Can you reproduce the following listing word for word, with nothing changed?
▬▬▬▬▬▬▬▬▬▬
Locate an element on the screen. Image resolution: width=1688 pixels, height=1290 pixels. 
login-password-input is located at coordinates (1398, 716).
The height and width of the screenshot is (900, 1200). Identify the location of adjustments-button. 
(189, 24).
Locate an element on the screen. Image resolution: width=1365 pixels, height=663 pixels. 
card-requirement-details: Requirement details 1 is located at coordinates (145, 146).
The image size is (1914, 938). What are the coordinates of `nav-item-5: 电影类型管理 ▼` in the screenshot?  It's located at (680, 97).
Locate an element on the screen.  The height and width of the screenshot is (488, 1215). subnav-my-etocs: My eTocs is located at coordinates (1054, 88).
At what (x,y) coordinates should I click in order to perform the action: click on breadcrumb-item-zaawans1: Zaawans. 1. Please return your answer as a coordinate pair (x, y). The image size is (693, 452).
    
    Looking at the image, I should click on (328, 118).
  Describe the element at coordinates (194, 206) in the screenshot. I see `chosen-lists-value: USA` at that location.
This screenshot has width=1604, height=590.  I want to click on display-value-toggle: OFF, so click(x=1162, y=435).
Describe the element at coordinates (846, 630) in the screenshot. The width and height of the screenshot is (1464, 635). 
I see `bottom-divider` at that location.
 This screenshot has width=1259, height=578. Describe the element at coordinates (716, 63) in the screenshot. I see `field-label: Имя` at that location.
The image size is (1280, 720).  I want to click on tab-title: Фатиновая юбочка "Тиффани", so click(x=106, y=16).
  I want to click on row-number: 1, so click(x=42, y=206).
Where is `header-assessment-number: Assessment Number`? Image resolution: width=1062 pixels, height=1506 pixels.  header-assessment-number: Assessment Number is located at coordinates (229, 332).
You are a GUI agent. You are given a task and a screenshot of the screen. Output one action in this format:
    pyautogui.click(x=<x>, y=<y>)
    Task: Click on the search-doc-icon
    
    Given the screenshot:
▬▬▬▬▬▬▬▬▬▬
- **RESPONSE TO THE TASK**
Locate an element on the screen. Image resolution: width=1688 pixels, height=1290 pixels. 
login-password-input is located at coordinates (1398, 716).
The height and width of the screenshot is (900, 1200). Identify the location of adjustments-button. 
(189, 24).
Locate an element on the screen. Image resolution: width=1365 pixels, height=663 pixels. 
card-requirement-details: Requirement details 1 is located at coordinates (145, 146).
The image size is (1914, 938). What are the coordinates of `nav-item-5: 电影类型管理 ▼` in the screenshot?  It's located at (680, 97).
Locate an element on the screen.  The height and width of the screenshot is (488, 1215). subnav-my-etocs: My eTocs is located at coordinates (1054, 88).
At what (x,y) coordinates should I click in order to perform the action: click on breadcrumb-item-zaawans1: Zaawans. 1. Please return your answer as a coordinate pair (x, y). The image size is (693, 452).
    
    Looking at the image, I should click on (328, 118).
  Describe the element at coordinates (194, 206) in the screenshot. I see `chosen-lists-value: USA` at that location.
This screenshot has width=1604, height=590.  I want to click on display-value-toggle: OFF, so click(x=1162, y=435).
Describe the element at coordinates (846, 630) in the screenshot. The width and height of the screenshot is (1464, 635). 
I see `bottom-divider` at that location.
 This screenshot has width=1259, height=578. Describe the element at coordinates (716, 63) in the screenshot. I see `field-label: Имя` at that location.
The image size is (1280, 720).  I want to click on tab-title: Фатиновая юбочка "Тиффани", so click(x=106, y=16).
  I want to click on row-number: 1, so click(x=42, y=206).
Where is `header-assessment-number: Assessment Number`? Image resolution: width=1062 pixels, height=1506 pixels.  header-assessment-number: Assessment Number is located at coordinates (229, 332).
You are a GUI agent. You are given a task and a screenshot of the screen. Output one action in this format:
    pyautogui.click(x=<x>, y=<y>)
    Task: Click on the search-doc-icon
    
    Given the screenshot:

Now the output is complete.